Middlesex v Durham, Lord's, 4th day April 22, 2012

Finn haul halts Durham

Jon Culley at Lord's

Middlesex 188 (Onions 6-45) and 179 (Onions 4-28) drew with Durham 238 and 82 for 6 (Finn 4-43)
Scorecard

Four wickets from Steven Finn gave Middlesex a glimpse of an unlikely victory on the final evening but after more than half a match of rain interruptions the outcome was the one that was always the easiest to predict.

An original target of 130 to win from 45 overs favoured a Durham win but heavy rain in mid-afternoon left them with a much more testing 122 off 16. While they might have backed themselves to score that in Twenty20 conditions, against Finn and Tim Murtagh coming off a full run to a cordon of slips and gullies, it was a different proposition.

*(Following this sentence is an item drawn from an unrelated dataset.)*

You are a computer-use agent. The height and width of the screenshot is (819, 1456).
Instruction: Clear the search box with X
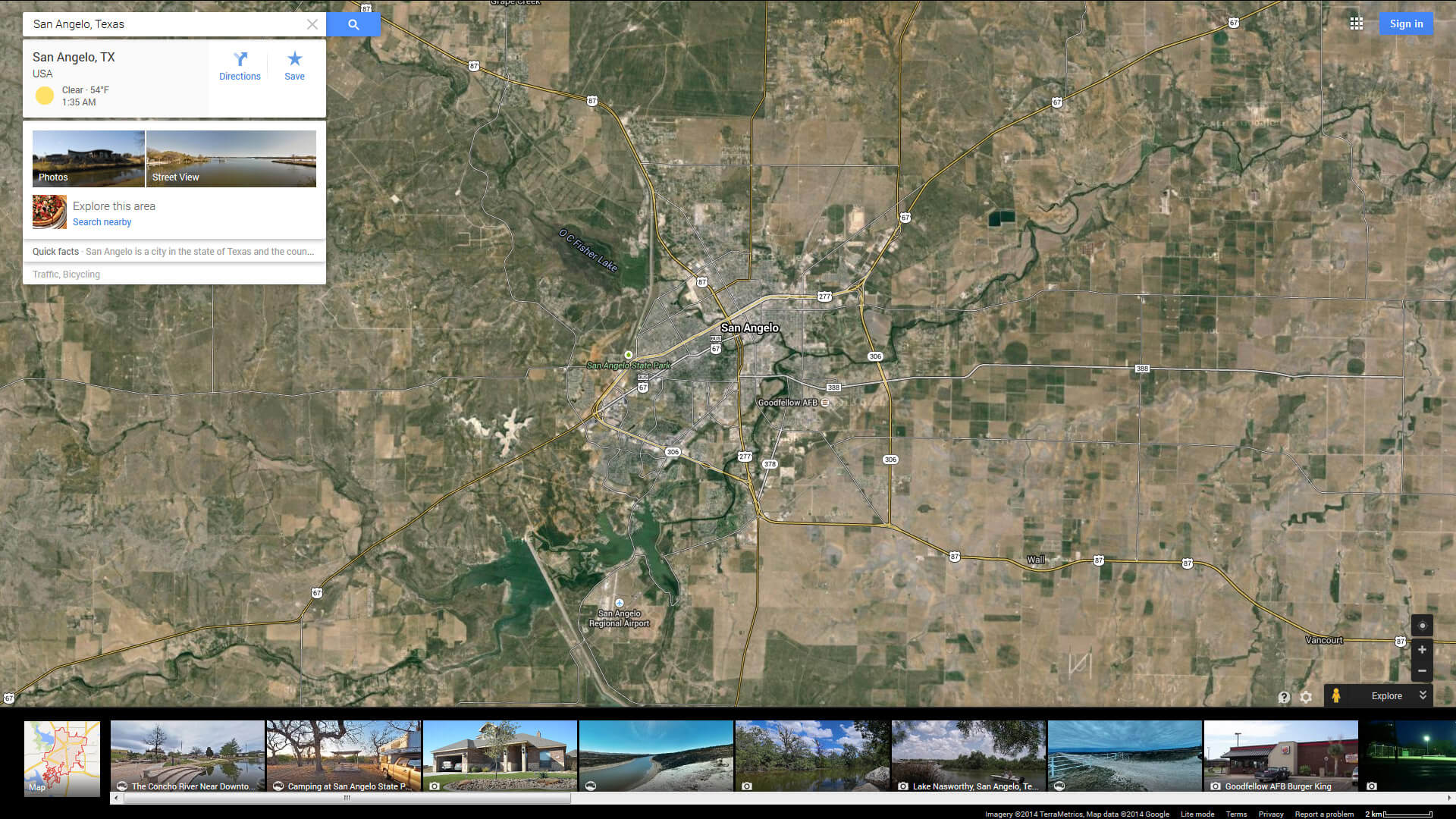point(312,24)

In the event, Middlesex came closest to pulling off a result after Finn, having rubbed off a little rustiness in the first innings, had worked up a good pace and claimed four for 43, Durham finishing six down.

It meant the 23-year-old could walk away from Lord's with a spring in his step despite the challenge thrown down by Graham Onions, whose ten wickets in the contest gave notice that he is pushing strongly for a recall to the England Test side.

"I got better as the game went on. I had not bowled since the last Test in Sri Lanka so there a few cobwebs to blow away and I felt I bowled pretty well today," Finn said.

"It is great to have that competition, too. Graham was the best bowler in the match by a long way, he bowled beautifully.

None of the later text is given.